We would like to point out on this occasion that if an 'economy minister' truly wanted to serve the interests of the economy, he should as the first order of the day following his appointment tender his resignation and demand the disbandment of his entire ministry and its attendant bureaucracy. Alas, Tremonti is actually the 'minister of economy and finance', so he would actually be better described as the finance minister.

It can not be denied that Giulio Tremonti has stood out by insisting on the enactment of politically unpopular measures aimed at extracting Italy from its debt trap. It would normally be laughable to assert that the financial fate of an entire nation hinges on the person of a single cabinet member. However, it is certainly a measure of how tenuous economic confidence has become if observers do in fact maintain this to be the case.

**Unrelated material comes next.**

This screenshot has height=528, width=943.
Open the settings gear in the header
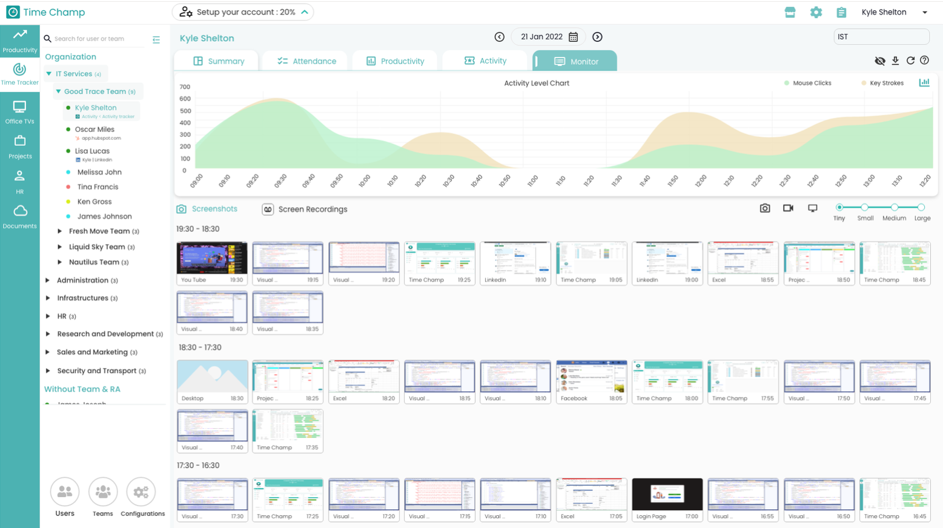coord(816,12)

As Bloomberg reported on Friday:

“Speculation is growing that Italy's Economy Minister Giulio Tremonti – credited with shielding the country from the euro zone debt crisis – will soon be forced out of government, which would further raise the heat on Italian bonds.

The yield differential on Italian 10-year bonds versus safer German bunds hit its widest since the launch of the euro on Friday, as the markets worried about contagion from the Greek debt crisis.

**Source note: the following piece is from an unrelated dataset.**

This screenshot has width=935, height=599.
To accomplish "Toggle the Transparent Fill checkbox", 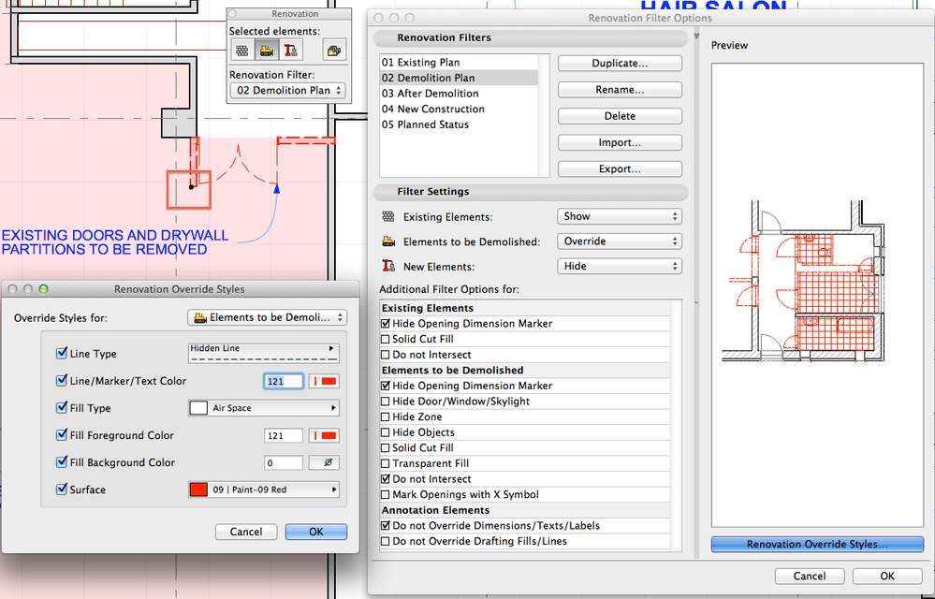I will (386, 463).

Tremonti overcame cabinet resistance to push through a tough austerity programme last week, but now looks increasingly isolated and appears to no longer have the full support of Prime Minister Silvio Berlusconi.

"He thinks he's a genius and everyone else is stupid," Berlusconi said in an interview with Repubblica daily on Friday.

"He is the only minister who is not a team player," Berlusconi said, adding that he would make sure the austerity package was changed during its passage through parliament to make it more attractive to voters rather than markets.

It seems questionable whether the package is even that attractive to markets, however. It was not formally presented until a week after it was approved by the cabinet, and it has been marred by confusion over the measures it contains and how much they are worth.

The premium investors demand to hold Italian 10-year bonds instead of safer German bunds jumped to 2.24 percent from 1.99 percent on Friday. The Italian yield of 5.3 percent is the highest since 2002.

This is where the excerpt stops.